En 2016, Laurent Beaumel et François Jobard étaient allés à la rencontre du groupe :
Mélodies entraînantes et paroles ultra-réactionnaires
"Dans un Etat de droit, on ne peut pas empêcher des gens de s'installer dans un village", répond le sous-préfet de Béziers Christian Pouget. Ce dernier a cependant saisi le procureur de la République de Béziers Yvon Calvet, qui confirme qu'une "enquête de gendarmerie est en cours pour vérifier le contenu des chansons et établir si certaines paroles peuvent tomber sous le coup de la loi pénale".
Les clips du groupe, dont la réalisation est plutôt léchée, mettent en scène les jeunes femmes qui le composent entonnant d'une voix claire sur des mélodies entraînantes ces paroles ultra-réactionnaires et comptent des centaines de milliers de visionnages sur YouTube. Au coeur des interrogations de la justice, celui qui se présente comme le "directeur artistique" et l'auteur des paroles en question : Joël LaBruyère, qui expose lui-même ses thèses confuses dans une vidéo fin 2017, coiffé d'un béret rouge et portant un masque noir dissimulant entièrement son visage.
La Miviludes, qui a dépêché deux conseillers dans l'Hérault en 2016 et entendu d'ex-membres du groupe, dit croiser depuis 2010 "dans des signalements et des interrogations" le nom de cet homme qui s'est fait aussi appeler Elihoé, Mister Kevin ou Joël Barka.
"Totalement asocial"
Une plainte notamment pour "abus de faiblesse", "travail dissimulé" et "violences volontaires" a été déposée contre lui par cinq anciens adeptes --une femme et quatre hommes-- dans les Hautes-Pyrénées, où résidait auparavant le groupe. Elle est en cours d'instruction, a confirmé à l'AFP le procureur de la République de Tarbes Pierre Aurignac.

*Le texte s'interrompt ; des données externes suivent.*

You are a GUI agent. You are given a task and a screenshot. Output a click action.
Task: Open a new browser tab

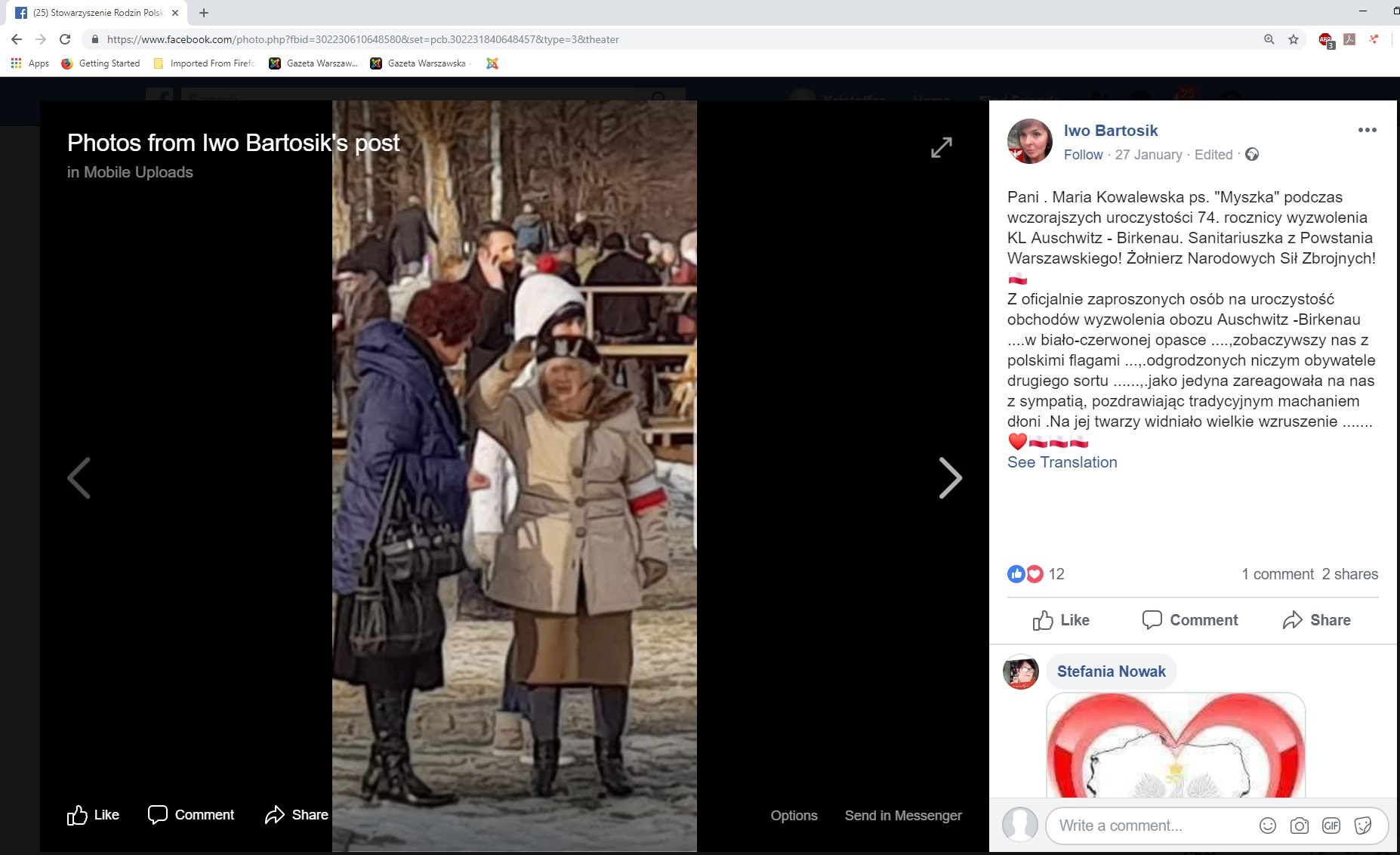click(x=204, y=13)
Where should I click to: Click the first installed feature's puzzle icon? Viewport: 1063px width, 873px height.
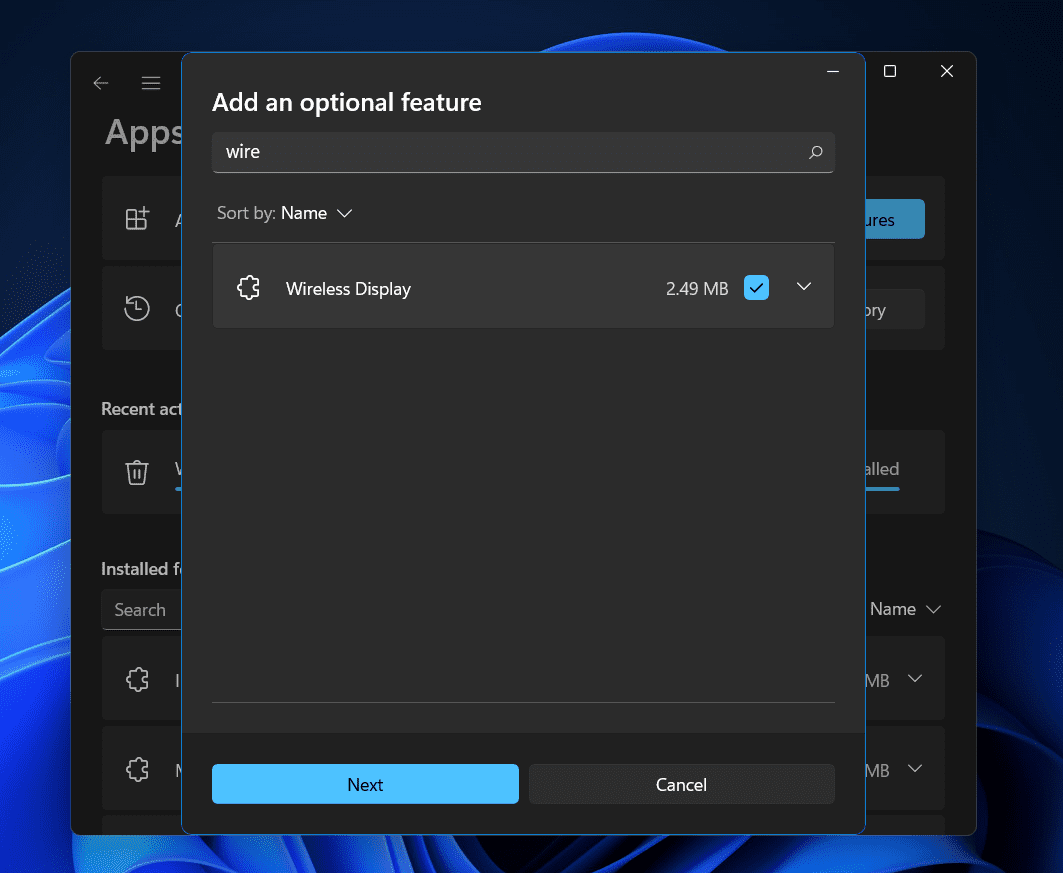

"Les plaintes ont été déposées en janvier 2015, depuis il y a eu au moins trois juges d'instruction successifs mais peu d'avancées", se désespère Me Rodolphe Bosselut, qui a demandé le dépaysement du dossier à Paris.
Dans cette plainte collective, dont l'AFP a obtenu copie, les anciens membres du groupe disent avoir dû "fuir" fin 2014 et décrivent la "totale soumission" exigée par un "chef" aux "monologues interminables" qui "diabolise" la société extérieure, amène de jeunes gens à "rompre avec la famille, les amis", contrôle les comptes bancaires personnels, capte des héritages...
Selon eux, le groupe de jeunes gens formé autour de Joël LaBruyère, né en 1948 à Rouen, fondateur de "l'Omnium des Libertés" et un temps proche de la Scientologie, a vécu tour à tour dans l'Orne, en Belgique, dans les Pyrénées, en Espagne, en Italie, sous des noms comme "Royaume elfique" ou "Nation libre".
Me Bosselut dit se faire "beaucoup de souci" pour les femmes et la dizaine d'enfants restant dans ce "groupe au fonctionnement sectaire, qui vit replié sur lui-même avec un côté totalement asocial".
Les services de l'Etat dans l'Hérault ont été informés de la déscolarisation de cinq enfants du groupe à la rentrée 2017 et disent suivre ce dossier de près. Le groupe prône la formation de "clans" pour lutter contre une "dégénérescence" de la "civilisation européenne" et qualifie l'Education nationale de "viol psychique de masse".